INSTRUCTIONS FOR THE TASK: Give back the records in full, with every line exactly as it was.

------------------------------------

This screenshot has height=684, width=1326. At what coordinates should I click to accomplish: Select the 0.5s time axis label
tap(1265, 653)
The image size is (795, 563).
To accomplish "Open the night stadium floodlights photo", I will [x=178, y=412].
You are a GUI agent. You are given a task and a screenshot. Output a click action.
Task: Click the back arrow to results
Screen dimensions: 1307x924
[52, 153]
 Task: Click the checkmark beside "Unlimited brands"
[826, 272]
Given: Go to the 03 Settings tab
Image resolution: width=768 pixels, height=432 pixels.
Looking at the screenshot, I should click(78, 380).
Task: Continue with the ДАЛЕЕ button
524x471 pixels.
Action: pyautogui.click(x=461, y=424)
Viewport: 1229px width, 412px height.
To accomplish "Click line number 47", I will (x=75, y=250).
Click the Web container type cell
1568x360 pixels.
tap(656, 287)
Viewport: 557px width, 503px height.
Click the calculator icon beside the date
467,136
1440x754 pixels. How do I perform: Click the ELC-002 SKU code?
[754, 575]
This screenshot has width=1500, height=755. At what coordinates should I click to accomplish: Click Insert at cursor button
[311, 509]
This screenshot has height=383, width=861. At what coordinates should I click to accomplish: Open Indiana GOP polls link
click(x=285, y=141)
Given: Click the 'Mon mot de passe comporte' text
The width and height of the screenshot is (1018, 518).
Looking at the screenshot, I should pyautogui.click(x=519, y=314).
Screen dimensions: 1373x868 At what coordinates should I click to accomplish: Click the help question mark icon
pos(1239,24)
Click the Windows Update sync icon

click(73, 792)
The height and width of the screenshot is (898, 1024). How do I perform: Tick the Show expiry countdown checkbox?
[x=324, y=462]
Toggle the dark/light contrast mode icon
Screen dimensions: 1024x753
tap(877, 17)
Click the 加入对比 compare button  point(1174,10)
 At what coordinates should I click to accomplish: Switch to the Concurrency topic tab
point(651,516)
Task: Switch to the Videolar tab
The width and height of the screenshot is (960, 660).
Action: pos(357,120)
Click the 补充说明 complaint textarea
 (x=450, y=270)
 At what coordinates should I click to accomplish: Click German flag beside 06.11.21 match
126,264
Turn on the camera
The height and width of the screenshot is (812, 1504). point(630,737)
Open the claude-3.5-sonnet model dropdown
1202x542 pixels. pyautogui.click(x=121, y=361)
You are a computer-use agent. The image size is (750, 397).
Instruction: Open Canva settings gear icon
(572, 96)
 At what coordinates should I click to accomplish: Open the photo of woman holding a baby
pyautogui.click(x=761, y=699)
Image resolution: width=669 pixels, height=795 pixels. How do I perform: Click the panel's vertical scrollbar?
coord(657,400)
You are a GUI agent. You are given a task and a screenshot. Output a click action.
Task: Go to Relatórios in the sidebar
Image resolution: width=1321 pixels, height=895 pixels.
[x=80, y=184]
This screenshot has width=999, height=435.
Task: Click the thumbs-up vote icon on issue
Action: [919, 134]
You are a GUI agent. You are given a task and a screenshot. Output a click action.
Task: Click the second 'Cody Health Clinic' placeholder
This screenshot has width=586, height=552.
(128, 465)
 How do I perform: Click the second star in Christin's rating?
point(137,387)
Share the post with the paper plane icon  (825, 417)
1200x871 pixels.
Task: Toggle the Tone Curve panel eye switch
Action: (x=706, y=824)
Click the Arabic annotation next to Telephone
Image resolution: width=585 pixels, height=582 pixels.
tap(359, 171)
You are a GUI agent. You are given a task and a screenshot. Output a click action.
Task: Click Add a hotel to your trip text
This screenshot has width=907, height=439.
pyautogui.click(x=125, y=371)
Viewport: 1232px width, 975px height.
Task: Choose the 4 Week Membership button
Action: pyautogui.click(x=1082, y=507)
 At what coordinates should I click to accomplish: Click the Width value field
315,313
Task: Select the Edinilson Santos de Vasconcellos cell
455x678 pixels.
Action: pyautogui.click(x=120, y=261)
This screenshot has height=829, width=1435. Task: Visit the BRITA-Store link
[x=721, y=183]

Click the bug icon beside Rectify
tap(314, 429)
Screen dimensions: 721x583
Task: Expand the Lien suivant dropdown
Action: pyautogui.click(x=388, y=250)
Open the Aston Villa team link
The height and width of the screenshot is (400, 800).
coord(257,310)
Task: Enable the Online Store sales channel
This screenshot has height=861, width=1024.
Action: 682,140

------------------------------------

SOLVED PROBLEM:
This screenshot has height=684, width=1326. At what coordinates should I click to accomplish: Select the 0.5s time axis label
tap(1265, 653)
The image size is (795, 563).
To accomplish "Open the night stadium floodlights photo", I will [x=178, y=412].
You are a GUI agent. You are given a task and a screenshot. Output a click action.
Task: Click the back arrow to results
Screen dimensions: 1307x924
[52, 153]
 Task: Click the checkmark beside "Unlimited brands"
[826, 272]
Given: Go to the 03 Settings tab
Image resolution: width=768 pixels, height=432 pixels.
Looking at the screenshot, I should click(78, 380).
Task: Continue with the ДАЛЕЕ button
524x471 pixels.
Action: pyautogui.click(x=461, y=424)
Viewport: 1229px width, 412px height.
To accomplish "Click line number 47", I will (x=75, y=250).
Click the Web container type cell
1568x360 pixels.
tap(656, 287)
Viewport: 557px width, 503px height.
Click the calculator icon beside the date
467,136
1440x754 pixels. How do I perform: Click the ELC-002 SKU code?
[754, 575]
This screenshot has width=1500, height=755. At what coordinates should I click to accomplish: Click Insert at cursor button
[311, 509]
This screenshot has height=383, width=861. At what coordinates should I click to accomplish: Open Indiana GOP polls link
click(x=285, y=141)
Given: Click the 'Mon mot de passe comporte' text
The width and height of the screenshot is (1018, 518).
Looking at the screenshot, I should pyautogui.click(x=519, y=314).
Screen dimensions: 1373x868 At what coordinates should I click to accomplish: Click the help question mark icon
pos(1239,24)
Click the Windows Update sync icon

click(73, 792)
The height and width of the screenshot is (898, 1024). How do I perform: Tick the Show expiry countdown checkbox?
[x=324, y=462]
Toggle the dark/light contrast mode icon
Screen dimensions: 1024x753
tap(877, 17)
Click the 加入对比 compare button  point(1174,10)
 At what coordinates should I click to accomplish: Switch to the Concurrency topic tab
point(651,516)
Task: Switch to the Videolar tab
The width and height of the screenshot is (960, 660).
Action: pos(357,120)
Click the 补充说明 complaint textarea
 (x=450, y=270)
 At what coordinates should I click to accomplish: Click German flag beside 06.11.21 match
126,264
Turn on the camera
The height and width of the screenshot is (812, 1504). point(630,737)
Open the claude-3.5-sonnet model dropdown
1202x542 pixels. pyautogui.click(x=121, y=361)
You are a computer-use agent. The image size is (750, 397).
Instruction: Open Canva settings gear icon
(572, 96)
 At what coordinates should I click to accomplish: Open the photo of woman holding a baby
pyautogui.click(x=761, y=699)
Image resolution: width=669 pixels, height=795 pixels. How do I perform: Click the panel's vertical scrollbar?
coord(657,400)
You are a GUI agent. You are given a task and a screenshot. Output a click action.
Task: Go to Relatórios in the sidebar
Image resolution: width=1321 pixels, height=895 pixels.
[x=80, y=184]
This screenshot has width=999, height=435.
Task: Click the thumbs-up vote icon on issue
Action: [919, 134]
You are a GUI agent. You are given a task and a screenshot. Output a click action.
Task: Click the second 'Cody Health Clinic' placeholder
This screenshot has width=586, height=552.
(128, 465)
 How do I perform: Click the second star in Christin's rating?
point(137,387)
Share the post with the paper plane icon  (825, 417)
1200x871 pixels.
Task: Toggle the Tone Curve panel eye switch
Action: (x=706, y=824)
Click the Arabic annotation next to Telephone
Image resolution: width=585 pixels, height=582 pixels.
tap(359, 171)
You are a GUI agent. You are given a task and a screenshot. Output a click action.
Task: Click Add a hotel to your trip text
This screenshot has width=907, height=439.
pyautogui.click(x=125, y=371)
Viewport: 1232px width, 975px height.
Task: Choose the 4 Week Membership button
Action: pyautogui.click(x=1082, y=507)
 At what coordinates should I click to accomplish: Click the Width value field
315,313
Task: Select the Edinilson Santos de Vasconcellos cell
455x678 pixels.
Action: pyautogui.click(x=120, y=261)
This screenshot has height=829, width=1435. Task: Visit the BRITA-Store link
[x=721, y=183]

Click the bug icon beside Rectify
tap(314, 429)
Screen dimensions: 721x583
Task: Expand the Lien suivant dropdown
Action: pyautogui.click(x=388, y=250)
Open the Aston Villa team link
The height and width of the screenshot is (400, 800).
coord(257,310)
Task: Enable the Online Store sales channel
This screenshot has height=861, width=1024.
Action: 682,140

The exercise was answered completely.